North Korea fires missile capable of reaching major U.S. cities


PUBLISHED Fri, July 28, 2017 - 11:16am EDT


North Korea has successfully test-fired a long-range missile capable of reaching large parts of the U.S. mainland, including Los Angeles and Chicago, missile experts and officials say. It comes just weeks after the country's first ICBM test.





The missile was launched at 11:11 p.m. local time on Friday from Mupyong-ni in Jagang (Chagang) Province in North Korea's northern region, according to foreign governments. It flew for about 45 minutes before falling into waters of Japan's exclusive economic zone.

There was no immediate word on the exact type of missile, but data from Japan and South Korea indicated that it flew for about 45 minutes, traveling 1,000 kilometers (621 miles) and reaching an altitude of 3,700 kilometers (2,300 miles). This makes it an intercontinental ballistic missile.

The data suggests that the missile would be capable of reaching Los Angeles, Denver, and Chicago if flown at a standard trajectory, and possibly Boston and New York City, according to missile expert David Wright, a co-director of the Global Security Program at the U.S.-based Union of Concerned Scientists.

"Based on current information, today's missile test by North Korea could easily reach the US west coast, and a number of major US cities," Wright said. "Flown on a standard trajectory the missile would have a range 10,400 km (6,500 miles), not taking into account the rotation of the Earth."

The rotation of the Earth increases the range of missiles which are fired to the east, depending on their direction.

"It is important to keep in mind that we do not know what payload the missile carried on this test," Wright noted in a preliminary assessment of Friday's test. "If it was lighter than the actual warhead the missile would carry, the ranges would be shorter than those estimated above."

Nonetheless, the data vastly exceeds that of the previous missile test on July 4, which had already shown a range that included the U.S. territory of Guam, all of Alaska, and possibly Hawaii if flown on a standard trajectory.

There was no immediate word from North Korea, which usually takes several hours to announce major accomplishments or up to a day for other news. Both Japan and South Korea convened emergency meetings of their National Security Councils to discuss their response to the missile test.

In addition to it being the second long-range missile test, the latest test was unusual in several ways. The missile was fired from a region not previously used for missile launches and the test took place late at night, not early in the morning as is typical.

Hours after the launch, American and South Korean forces launched several missiles into the Sea of Japan in a show of force against North Korea. The countries conducted similar missile launches after North Korea's missile test on July 4.

Japanese Prime Minister Shinz┼Ź Abe said Friday's test underscores the 'grave and real security threat' to Japan, according to the Kyodo news agency.
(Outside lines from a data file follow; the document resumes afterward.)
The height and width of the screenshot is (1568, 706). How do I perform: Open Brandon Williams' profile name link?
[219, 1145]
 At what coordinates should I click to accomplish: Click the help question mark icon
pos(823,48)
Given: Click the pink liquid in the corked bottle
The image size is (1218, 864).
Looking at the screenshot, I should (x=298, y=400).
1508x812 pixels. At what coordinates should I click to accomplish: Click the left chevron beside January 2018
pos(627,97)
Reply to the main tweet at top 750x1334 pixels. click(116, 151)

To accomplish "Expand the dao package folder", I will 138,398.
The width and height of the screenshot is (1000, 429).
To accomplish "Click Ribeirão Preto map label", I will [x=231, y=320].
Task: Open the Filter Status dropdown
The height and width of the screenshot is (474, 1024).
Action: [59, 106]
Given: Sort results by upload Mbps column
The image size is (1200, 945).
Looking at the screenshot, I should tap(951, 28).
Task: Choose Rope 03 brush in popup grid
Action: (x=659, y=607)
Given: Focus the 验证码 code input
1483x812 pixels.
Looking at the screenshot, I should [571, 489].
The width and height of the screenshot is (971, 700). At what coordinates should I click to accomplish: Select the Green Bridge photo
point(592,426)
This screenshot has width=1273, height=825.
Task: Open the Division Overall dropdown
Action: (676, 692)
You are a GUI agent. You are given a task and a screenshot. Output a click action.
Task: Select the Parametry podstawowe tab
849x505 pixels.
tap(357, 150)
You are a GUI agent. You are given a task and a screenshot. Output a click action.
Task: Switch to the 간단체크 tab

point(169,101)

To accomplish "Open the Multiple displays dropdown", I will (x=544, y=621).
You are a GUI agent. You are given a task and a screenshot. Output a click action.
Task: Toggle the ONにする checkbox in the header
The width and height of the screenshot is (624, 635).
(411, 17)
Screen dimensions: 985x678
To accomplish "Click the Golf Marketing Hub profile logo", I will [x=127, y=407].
Chief Cabinet Secretary Yoshihide Suga added that Japan will urge China to play a greater role in pressuring North Korea.

In the United States, President Donald Trump condemned the launch as "the latest reckless and dangerous action" by North Korea. "The United States will take all necessary steps to ensure the security of the American homeland and protect our allies in the region," he said in a statement.

Friday's test comes less than a month after North Korea carried out a successful test of its first intercontinental ballistic missile. The missile, which reached an altitude of 2,802 kilometers (1,741 miles), is capable of reaching Alaska, Guam, and potentially Hawaii if flown on a standard trajectory.

The breakthrough in North Korea's missile program followed months of escalating tensions on the Korean Peninsula, fueled by North Korea's frequent missile tests and its advancing nuclear weapons program, as well as U.S. military exercises and statements by President Donald Trump.